» 数据集内容:
▬▬▬▬▬▬
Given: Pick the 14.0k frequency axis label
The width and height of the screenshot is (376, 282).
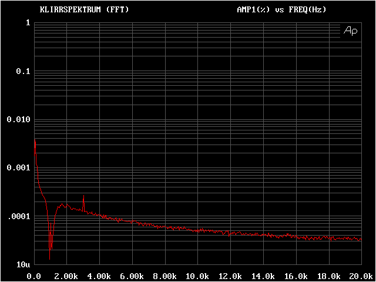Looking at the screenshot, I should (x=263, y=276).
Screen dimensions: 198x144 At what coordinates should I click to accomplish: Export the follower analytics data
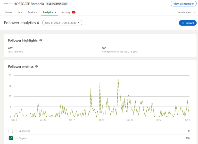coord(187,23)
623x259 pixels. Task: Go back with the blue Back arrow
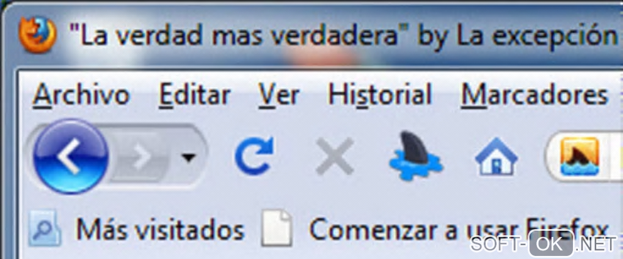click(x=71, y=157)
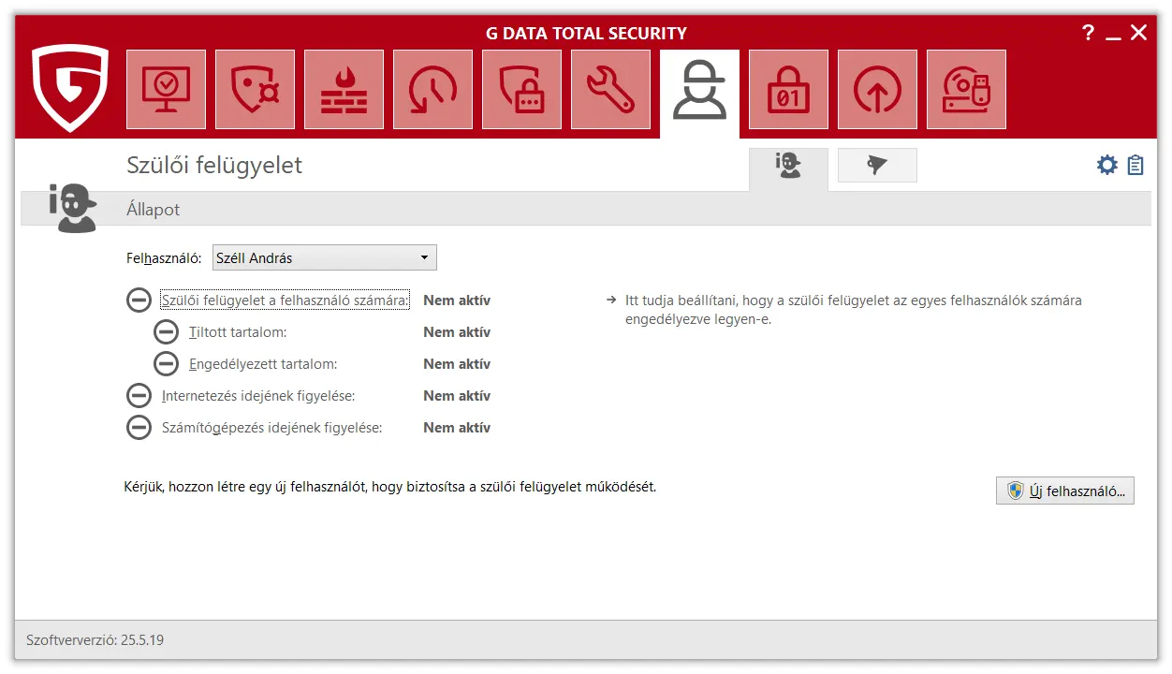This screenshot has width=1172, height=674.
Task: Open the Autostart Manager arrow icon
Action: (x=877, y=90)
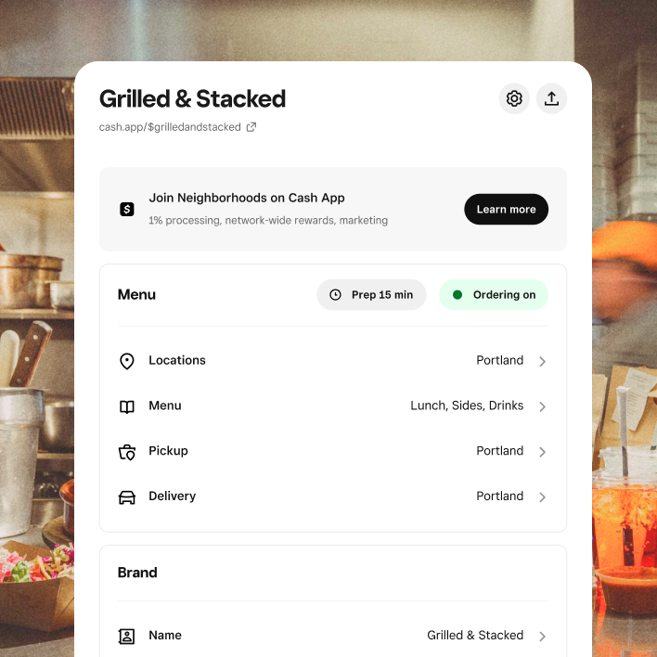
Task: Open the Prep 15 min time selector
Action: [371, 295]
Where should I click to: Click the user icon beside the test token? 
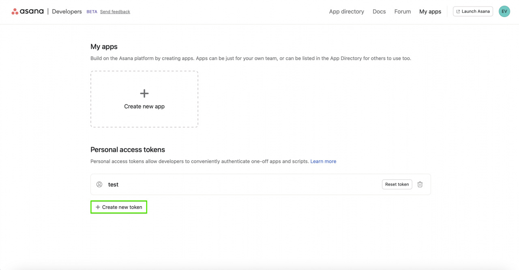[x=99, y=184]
▬▬▬▬▬▬
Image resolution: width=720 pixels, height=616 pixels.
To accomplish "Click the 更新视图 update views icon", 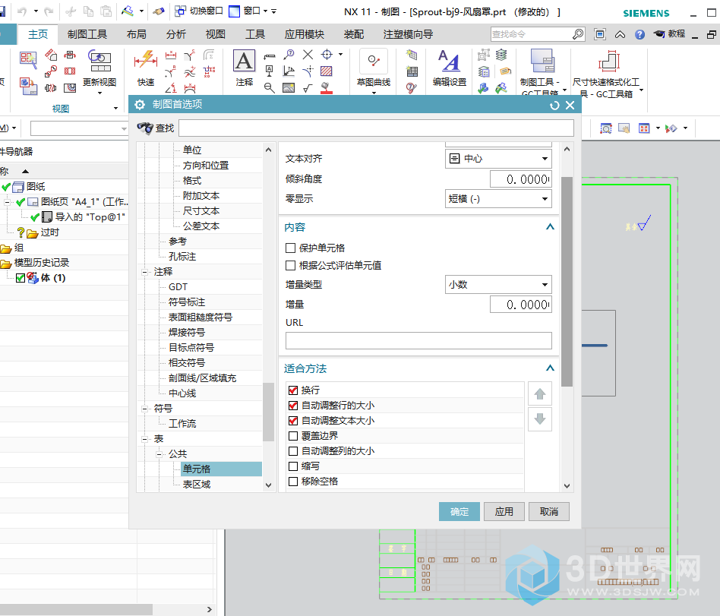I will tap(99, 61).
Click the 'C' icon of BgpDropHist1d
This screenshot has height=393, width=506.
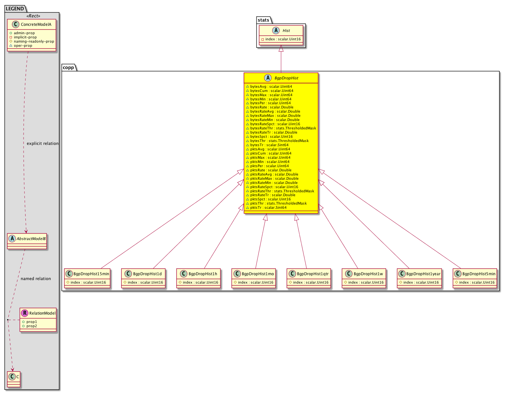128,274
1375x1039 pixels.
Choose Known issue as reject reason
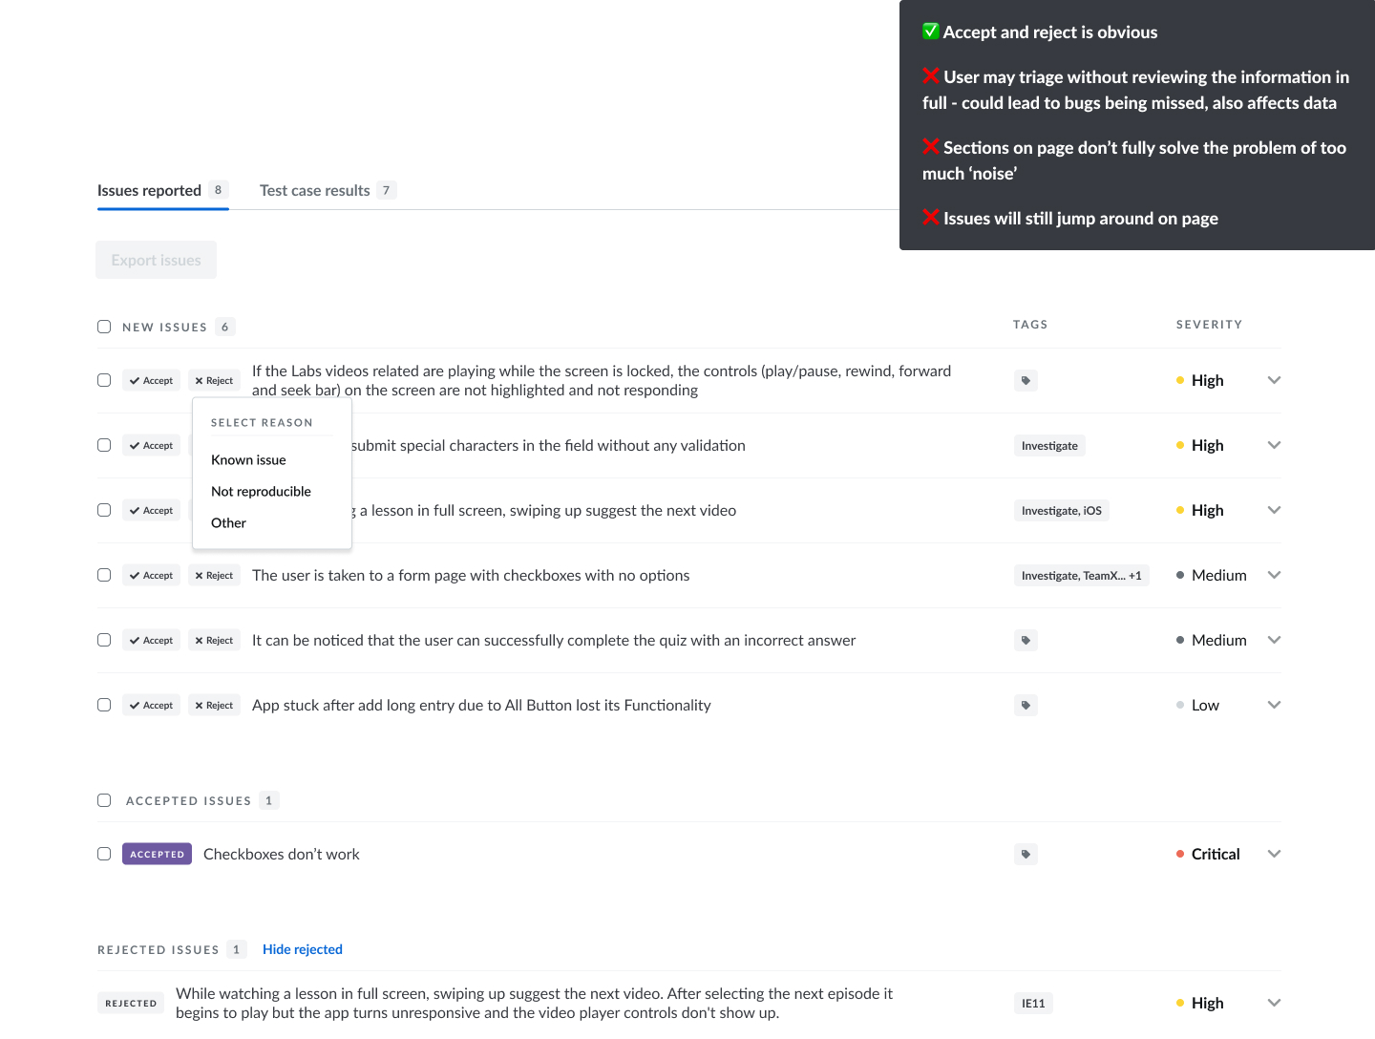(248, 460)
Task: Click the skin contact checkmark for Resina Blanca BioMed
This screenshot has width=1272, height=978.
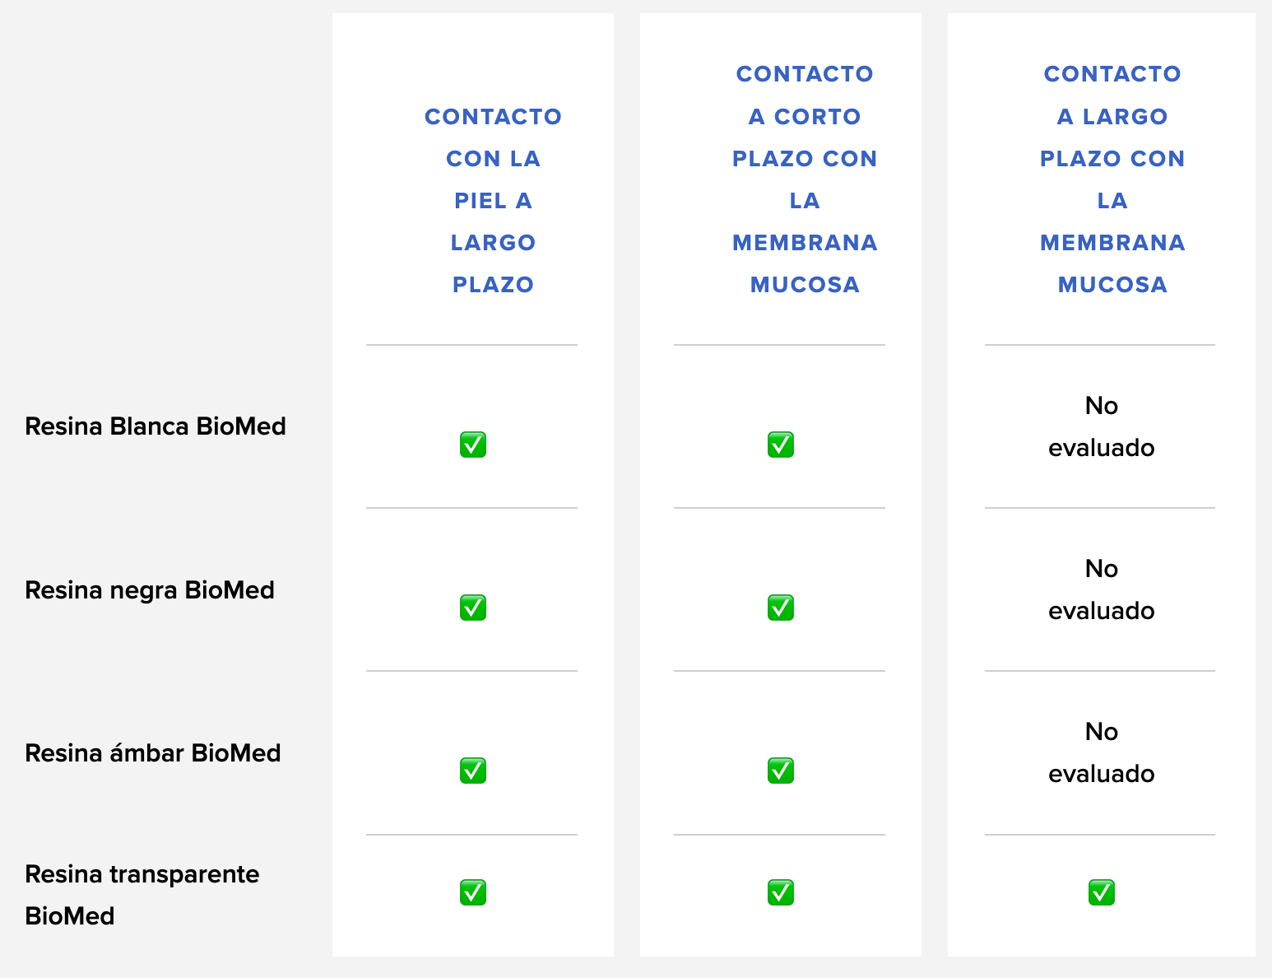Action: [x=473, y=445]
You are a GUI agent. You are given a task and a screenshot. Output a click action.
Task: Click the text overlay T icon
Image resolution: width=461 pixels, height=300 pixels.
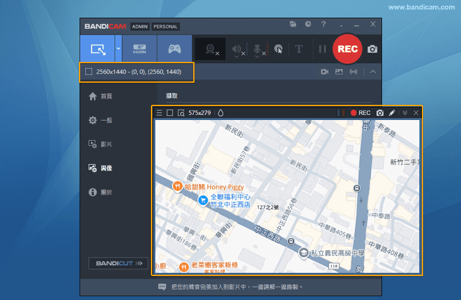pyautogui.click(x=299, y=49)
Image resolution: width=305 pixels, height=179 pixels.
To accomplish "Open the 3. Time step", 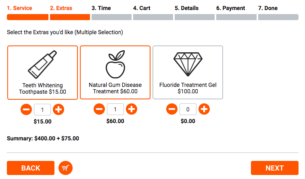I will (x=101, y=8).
▬▬▬▬▬▬
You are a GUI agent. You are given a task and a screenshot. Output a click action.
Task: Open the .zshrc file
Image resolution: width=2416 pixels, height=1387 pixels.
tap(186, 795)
▬▬▬▬▬▬
逐字照录上面条目中从含有“623x259 pixels. Task: Go”的那一行到含有“[x=99, y=184]”的那一行，首尾两行均包括在内，答案中不要放入图片。

» 任务结果:
623x259 pixels. Task: Go back with the blue Back arrow
click(x=71, y=157)
This screenshot has width=1172, height=674.
Task: Open the Autostart Manager arrow icon
Action: (x=877, y=90)
Task: Open the Prep 15 min time selector
Action: [371, 295]
Where should I click to: Click the user icon beside the test token? 
[x=99, y=184]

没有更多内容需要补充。